Quando il primato è della Burocrazia
Quando il primato è della Burocrazia
Quando il primato è della Burocrazia ne fanno le spese tutti e anche i cacciatori, purtroppo non ne sono esenti
Come cittadini subiamo quotidianamente il peso della burocrazia nella nostra vita da quando veniamo al mondo sino a quando lo lasciamo. Ciò ha comportato e comporta anziché una semplificazione, una costante complicazione. Quella semplificazione auspicata da tutti e promessa a ripetizione da tutte le forze politiche nei loro programmi elettorali. La rivoluzione digitale avrebbe dovuto semplificarci la vita, a peggiorarcela ci sta pensando la burocrazia da tutti percepita come uno dei mali peggiori. Grandi opere, infrastrutture, persino il PNRR – Piano Nazionale Ripresa e Resilienza rischia in alcuni casi il flop per le complicazioni burocratiche esistenti. Se la Politica non prende il primato sulla Burocrazia è destinata all’oblio e con essa il Paese.
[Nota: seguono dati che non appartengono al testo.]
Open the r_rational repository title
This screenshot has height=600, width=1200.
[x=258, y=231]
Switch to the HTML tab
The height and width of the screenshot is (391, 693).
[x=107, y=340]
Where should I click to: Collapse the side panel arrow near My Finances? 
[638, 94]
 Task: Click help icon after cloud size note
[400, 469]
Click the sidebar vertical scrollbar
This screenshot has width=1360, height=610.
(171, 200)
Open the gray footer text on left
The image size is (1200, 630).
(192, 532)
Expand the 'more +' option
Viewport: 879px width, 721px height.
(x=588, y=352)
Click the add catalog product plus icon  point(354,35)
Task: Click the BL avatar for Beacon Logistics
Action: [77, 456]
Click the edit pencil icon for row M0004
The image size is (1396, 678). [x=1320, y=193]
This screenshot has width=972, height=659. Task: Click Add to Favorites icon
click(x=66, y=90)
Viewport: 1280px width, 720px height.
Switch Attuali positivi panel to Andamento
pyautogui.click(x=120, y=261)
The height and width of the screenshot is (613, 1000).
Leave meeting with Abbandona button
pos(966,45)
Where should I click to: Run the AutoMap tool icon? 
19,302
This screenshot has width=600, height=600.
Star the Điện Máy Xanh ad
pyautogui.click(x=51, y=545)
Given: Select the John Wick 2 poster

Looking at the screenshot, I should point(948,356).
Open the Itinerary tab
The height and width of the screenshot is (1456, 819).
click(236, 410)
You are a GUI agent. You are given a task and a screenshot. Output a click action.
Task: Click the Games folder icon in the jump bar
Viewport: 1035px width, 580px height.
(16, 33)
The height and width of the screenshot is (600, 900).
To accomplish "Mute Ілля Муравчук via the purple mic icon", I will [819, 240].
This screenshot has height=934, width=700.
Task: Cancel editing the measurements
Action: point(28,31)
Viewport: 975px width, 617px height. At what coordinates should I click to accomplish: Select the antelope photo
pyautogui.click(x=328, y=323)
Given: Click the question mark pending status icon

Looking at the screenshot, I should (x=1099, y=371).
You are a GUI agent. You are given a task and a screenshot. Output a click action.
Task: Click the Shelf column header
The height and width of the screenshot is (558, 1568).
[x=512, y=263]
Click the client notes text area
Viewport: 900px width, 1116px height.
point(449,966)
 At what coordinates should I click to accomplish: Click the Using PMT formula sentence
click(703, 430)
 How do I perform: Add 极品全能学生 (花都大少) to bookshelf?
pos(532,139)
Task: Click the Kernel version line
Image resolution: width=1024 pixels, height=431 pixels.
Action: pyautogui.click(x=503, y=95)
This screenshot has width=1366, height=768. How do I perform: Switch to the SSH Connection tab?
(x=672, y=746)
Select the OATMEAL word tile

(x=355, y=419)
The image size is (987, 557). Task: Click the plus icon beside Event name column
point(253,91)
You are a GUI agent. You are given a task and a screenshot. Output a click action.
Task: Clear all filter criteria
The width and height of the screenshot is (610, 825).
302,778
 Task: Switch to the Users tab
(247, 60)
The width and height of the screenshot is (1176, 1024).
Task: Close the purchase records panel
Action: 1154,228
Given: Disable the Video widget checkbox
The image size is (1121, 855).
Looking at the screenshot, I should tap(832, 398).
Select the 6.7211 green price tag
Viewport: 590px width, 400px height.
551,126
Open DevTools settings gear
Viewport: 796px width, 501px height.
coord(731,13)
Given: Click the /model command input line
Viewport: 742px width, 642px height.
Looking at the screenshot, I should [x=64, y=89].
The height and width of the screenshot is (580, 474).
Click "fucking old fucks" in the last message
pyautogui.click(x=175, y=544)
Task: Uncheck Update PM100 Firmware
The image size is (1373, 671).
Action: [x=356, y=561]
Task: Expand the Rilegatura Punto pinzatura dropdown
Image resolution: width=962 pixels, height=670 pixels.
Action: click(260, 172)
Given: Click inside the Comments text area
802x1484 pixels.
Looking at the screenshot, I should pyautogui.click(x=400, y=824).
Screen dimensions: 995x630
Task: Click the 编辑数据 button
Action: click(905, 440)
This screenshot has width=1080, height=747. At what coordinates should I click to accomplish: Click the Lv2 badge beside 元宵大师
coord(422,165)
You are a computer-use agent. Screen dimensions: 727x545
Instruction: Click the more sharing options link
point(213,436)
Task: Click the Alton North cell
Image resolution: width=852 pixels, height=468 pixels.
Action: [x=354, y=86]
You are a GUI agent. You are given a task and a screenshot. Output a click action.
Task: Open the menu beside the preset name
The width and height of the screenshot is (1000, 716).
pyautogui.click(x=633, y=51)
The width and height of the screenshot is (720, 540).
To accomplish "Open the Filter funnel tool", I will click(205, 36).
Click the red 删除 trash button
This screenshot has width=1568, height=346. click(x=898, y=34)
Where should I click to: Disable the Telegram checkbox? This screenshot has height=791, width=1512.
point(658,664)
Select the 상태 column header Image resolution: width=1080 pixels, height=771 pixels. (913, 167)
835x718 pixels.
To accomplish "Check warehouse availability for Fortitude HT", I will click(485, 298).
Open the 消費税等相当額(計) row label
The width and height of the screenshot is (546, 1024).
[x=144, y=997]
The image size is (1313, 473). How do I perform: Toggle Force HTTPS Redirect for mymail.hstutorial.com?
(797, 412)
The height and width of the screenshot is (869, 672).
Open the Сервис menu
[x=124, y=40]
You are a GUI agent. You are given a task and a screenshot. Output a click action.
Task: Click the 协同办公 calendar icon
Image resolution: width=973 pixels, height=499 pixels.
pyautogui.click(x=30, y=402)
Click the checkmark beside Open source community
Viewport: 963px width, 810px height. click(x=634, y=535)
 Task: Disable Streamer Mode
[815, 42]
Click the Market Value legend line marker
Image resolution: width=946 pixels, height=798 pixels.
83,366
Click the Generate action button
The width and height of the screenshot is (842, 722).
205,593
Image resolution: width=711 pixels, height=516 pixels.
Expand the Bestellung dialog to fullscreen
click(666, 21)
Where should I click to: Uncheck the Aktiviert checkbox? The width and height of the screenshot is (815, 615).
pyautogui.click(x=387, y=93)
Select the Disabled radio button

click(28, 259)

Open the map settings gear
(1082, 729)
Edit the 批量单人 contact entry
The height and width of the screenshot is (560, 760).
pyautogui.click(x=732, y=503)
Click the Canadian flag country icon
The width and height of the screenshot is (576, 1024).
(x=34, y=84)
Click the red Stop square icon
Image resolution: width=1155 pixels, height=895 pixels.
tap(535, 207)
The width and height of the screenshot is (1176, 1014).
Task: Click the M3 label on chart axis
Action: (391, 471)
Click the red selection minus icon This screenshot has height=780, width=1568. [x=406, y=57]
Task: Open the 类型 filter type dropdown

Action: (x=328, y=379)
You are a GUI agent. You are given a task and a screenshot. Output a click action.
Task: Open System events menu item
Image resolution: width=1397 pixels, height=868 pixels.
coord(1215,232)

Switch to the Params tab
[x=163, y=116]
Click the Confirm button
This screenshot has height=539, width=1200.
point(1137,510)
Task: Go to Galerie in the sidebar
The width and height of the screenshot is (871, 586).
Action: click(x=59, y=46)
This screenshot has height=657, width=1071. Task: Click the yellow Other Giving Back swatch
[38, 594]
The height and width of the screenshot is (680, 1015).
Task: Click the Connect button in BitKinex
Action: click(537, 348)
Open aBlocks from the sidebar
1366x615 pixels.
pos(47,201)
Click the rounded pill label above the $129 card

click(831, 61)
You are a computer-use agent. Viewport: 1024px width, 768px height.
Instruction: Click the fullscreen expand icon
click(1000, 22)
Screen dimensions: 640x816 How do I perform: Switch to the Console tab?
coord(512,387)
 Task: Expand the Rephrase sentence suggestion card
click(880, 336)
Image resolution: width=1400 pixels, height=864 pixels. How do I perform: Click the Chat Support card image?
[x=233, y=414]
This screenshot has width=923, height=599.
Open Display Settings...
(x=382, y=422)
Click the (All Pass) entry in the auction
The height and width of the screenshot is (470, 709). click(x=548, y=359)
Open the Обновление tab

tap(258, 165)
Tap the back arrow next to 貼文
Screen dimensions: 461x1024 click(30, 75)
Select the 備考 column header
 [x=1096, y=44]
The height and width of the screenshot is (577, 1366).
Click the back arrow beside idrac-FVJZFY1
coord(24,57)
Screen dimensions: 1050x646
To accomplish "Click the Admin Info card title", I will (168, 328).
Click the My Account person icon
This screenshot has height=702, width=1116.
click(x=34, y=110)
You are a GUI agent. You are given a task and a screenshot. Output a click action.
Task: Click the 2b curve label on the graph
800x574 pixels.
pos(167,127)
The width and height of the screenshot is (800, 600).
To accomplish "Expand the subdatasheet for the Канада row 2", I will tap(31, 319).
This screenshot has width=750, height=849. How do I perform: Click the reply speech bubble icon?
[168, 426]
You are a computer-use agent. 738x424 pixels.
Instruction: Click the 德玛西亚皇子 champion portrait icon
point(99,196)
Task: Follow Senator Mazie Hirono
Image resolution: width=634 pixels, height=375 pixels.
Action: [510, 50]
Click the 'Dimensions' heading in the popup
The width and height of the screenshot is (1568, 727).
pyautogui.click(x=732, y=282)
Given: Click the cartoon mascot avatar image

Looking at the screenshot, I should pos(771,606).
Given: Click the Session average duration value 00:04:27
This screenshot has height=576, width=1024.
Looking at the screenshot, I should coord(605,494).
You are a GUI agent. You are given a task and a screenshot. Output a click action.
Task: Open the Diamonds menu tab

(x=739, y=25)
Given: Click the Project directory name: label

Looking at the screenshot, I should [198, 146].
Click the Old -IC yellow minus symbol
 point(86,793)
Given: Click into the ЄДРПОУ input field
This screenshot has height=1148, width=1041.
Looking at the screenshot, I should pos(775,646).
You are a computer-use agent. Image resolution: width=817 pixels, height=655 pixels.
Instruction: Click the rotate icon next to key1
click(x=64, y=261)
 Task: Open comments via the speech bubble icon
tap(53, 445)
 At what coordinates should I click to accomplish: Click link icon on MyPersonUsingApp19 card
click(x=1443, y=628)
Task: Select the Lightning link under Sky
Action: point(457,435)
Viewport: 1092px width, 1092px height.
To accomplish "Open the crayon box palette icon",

E’ noto che nei vari Ministeri ed Assessorati in Italia contano di più i Direttori Generali rispetto ai titolari dei Dicasteri e degli Assessori. Altrettanto noto l’adagio dei burocrati della serie: “Ministri, i Presidenti, Sindaci ed Assessori passano noi rimaniamo al nostro posto”. – Salvo rare eccezioni è proprio così, in quanto certi burocrati si sentono necessari perché conoscono a fondo la materia e le leggi che la regolano. Salvo rare eccezioni come il caso dei Ministri “tecnici“ ed Assessori competenti in materia, sta di fatto che sempre più spesso la POLITICA sia ostaggio della BUROCRAZIA che assume sempre più potere tanto da soffocarla e ridurla ad ruolo, marginale. Nessun partito ne è esente, tantomeno la Regione Lombardia e tutti i suoi Assessorati, non vogliamo far polemiche, semmai auspicare che con uno scatto di orgoglio la Politica riprenda il primato che le spetta riducendo il potere abnorme ed irrituale ormai nelle mani dei sempiterni burocrati. Noi continuiamo ad essere convinti che tutti siano utili e nessuno sia indispensabile.